● Dataset records:
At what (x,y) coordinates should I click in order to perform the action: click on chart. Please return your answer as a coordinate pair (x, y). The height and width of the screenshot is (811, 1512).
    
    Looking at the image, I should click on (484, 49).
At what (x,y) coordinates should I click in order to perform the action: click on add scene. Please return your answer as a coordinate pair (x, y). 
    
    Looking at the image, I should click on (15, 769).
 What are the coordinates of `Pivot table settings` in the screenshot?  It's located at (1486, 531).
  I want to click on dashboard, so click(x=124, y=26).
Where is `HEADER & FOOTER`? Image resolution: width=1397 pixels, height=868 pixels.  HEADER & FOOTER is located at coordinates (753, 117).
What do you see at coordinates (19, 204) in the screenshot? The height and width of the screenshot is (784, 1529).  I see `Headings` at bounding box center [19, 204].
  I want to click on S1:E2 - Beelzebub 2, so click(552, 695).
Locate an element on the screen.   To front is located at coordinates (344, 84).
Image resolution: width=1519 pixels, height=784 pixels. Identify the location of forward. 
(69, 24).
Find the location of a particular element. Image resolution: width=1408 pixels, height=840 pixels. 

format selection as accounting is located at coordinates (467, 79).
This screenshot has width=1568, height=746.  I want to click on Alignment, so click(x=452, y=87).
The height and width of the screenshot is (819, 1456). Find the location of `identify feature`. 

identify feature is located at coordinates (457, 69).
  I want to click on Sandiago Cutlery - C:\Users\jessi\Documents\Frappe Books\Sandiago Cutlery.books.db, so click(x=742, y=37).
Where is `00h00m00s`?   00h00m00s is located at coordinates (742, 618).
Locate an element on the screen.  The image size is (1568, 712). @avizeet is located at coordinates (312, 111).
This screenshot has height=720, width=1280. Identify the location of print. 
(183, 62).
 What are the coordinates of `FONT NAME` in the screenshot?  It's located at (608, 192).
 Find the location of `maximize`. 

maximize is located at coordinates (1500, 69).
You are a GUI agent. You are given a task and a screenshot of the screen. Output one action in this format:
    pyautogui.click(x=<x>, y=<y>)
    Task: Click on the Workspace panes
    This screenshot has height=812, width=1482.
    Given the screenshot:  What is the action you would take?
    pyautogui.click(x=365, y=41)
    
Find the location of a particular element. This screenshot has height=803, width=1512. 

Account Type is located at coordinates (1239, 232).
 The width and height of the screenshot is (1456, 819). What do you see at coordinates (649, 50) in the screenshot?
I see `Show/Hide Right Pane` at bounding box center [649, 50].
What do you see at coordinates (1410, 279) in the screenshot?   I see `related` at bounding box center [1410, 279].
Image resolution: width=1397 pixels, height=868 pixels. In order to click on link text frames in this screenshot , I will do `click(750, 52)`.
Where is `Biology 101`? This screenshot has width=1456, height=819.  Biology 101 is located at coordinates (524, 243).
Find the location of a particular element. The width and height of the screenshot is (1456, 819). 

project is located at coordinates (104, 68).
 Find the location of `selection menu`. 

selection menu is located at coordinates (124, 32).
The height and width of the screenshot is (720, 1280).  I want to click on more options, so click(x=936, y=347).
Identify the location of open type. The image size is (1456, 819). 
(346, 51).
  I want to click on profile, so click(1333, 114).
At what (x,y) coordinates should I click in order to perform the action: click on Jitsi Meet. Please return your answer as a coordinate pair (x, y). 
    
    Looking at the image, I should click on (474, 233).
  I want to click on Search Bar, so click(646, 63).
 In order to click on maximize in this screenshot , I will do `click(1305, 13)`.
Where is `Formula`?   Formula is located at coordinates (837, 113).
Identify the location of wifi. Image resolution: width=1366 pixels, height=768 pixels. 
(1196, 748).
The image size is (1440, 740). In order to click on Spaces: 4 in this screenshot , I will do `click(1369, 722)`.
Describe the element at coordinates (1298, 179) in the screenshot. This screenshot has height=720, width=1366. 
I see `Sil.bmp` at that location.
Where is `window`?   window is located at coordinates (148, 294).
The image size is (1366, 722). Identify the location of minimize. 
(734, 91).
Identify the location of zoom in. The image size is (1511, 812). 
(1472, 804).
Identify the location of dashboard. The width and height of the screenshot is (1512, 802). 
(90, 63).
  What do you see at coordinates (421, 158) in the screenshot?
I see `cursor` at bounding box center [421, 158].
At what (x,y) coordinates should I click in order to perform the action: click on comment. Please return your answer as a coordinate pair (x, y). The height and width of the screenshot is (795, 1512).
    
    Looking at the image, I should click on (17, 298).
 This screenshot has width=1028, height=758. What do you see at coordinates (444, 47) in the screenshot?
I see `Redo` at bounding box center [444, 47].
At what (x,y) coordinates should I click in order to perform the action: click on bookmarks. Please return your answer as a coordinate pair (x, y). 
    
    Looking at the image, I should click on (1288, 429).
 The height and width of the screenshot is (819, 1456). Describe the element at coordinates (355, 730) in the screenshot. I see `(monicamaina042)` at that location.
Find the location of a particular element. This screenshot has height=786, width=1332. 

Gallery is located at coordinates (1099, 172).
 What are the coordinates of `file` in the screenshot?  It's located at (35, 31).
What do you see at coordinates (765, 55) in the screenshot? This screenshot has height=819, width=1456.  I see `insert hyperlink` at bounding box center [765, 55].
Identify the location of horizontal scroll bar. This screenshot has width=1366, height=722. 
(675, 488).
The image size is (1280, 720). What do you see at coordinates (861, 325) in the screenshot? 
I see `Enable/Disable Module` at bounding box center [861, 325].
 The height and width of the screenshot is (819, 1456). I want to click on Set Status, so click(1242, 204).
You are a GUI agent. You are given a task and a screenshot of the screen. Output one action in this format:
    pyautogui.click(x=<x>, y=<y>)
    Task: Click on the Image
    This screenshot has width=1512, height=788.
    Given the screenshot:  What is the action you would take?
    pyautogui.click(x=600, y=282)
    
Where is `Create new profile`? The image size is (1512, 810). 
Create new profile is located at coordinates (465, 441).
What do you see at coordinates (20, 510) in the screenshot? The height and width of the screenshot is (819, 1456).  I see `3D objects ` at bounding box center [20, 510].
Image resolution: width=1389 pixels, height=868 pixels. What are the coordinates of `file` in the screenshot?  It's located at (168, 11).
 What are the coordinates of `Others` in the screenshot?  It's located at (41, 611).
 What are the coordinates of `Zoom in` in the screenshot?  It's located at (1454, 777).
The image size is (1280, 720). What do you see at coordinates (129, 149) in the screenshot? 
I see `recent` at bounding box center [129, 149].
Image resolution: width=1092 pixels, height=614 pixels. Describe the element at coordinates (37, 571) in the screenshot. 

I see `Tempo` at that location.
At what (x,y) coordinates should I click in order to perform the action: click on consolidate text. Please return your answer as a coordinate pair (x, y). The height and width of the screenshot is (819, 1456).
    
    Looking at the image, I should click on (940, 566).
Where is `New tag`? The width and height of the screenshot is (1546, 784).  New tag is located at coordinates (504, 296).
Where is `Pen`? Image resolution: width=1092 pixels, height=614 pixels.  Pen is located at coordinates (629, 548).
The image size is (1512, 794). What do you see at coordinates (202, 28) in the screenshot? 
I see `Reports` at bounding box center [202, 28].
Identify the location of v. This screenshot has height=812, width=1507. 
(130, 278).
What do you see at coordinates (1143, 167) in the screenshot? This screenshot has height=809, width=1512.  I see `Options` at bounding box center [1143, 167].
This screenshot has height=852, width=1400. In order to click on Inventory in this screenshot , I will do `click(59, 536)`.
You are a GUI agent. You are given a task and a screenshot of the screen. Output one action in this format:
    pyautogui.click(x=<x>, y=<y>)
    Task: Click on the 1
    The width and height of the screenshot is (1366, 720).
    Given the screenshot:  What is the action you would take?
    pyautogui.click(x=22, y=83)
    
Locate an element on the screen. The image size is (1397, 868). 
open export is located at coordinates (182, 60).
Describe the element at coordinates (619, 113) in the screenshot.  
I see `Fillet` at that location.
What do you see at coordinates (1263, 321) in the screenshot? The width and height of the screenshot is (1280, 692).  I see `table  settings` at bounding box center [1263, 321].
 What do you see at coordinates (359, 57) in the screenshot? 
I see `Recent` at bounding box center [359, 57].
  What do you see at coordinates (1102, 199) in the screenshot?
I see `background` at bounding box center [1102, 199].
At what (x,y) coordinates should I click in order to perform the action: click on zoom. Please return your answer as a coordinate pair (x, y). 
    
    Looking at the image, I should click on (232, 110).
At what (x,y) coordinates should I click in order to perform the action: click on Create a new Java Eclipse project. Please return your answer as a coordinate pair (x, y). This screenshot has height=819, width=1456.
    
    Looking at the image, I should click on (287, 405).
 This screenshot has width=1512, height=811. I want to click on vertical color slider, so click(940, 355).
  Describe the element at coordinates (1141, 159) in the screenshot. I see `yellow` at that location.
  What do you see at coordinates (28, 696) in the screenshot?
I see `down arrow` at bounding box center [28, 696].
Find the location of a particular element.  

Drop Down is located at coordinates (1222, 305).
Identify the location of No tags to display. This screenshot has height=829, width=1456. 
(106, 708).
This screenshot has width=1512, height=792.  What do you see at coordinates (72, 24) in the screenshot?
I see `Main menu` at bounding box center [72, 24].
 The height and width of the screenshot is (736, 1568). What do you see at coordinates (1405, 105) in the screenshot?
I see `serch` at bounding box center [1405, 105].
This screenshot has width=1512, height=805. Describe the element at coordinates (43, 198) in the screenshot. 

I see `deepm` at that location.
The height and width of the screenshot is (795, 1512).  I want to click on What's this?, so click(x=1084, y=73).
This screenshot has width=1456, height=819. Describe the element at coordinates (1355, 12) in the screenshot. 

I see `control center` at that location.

● What is asked: Please present the rows from the line with "What do you see at coordinates (1102, 199)" up to and including the line with "Drop Down is" as a Markdown table with the columns Number and Line. Leave out blank lines.

● Answer in full:
| Number | Line |
|---|---|
| 1 |   What do you see at coordinates (1102, 199) in the screenshot? |
| 2 | I see `background` at bounding box center [1102, 199]. |
| 3 | At what (x,y) coordinates should I click in order to perform the action: click on zoom. Please return your answer as a coordinate pair (x, y).  |
| 4 |     Looking at the image, I should click on (232, 110). |
| 5 | At what (x,y) coordinates should I click in order to perform the action: click on Create a new Java Eclipse project. Please return your answer as a coordinate pair (x, y). This screenshot has height=819, width=1456. |
| 6 |     Looking at the image, I should click on (287, 405). |
| 7 |  This screenshot has width=1512, height=811. I want to click on vertical color slider, so click(940, 355). |
| 8 |   Describe the element at coordinates (1141, 159) in the screenshot. I see `yellow` at that location. |
| 9 |   What do you see at coordinates (28, 696) in the screenshot? |
| 10 | I see `down arrow` at bounding box center [28, 696]. |
| 11 | Find the location of a particular element.   |
| 12 | Drop Down is located at coordinates (1222, 305). |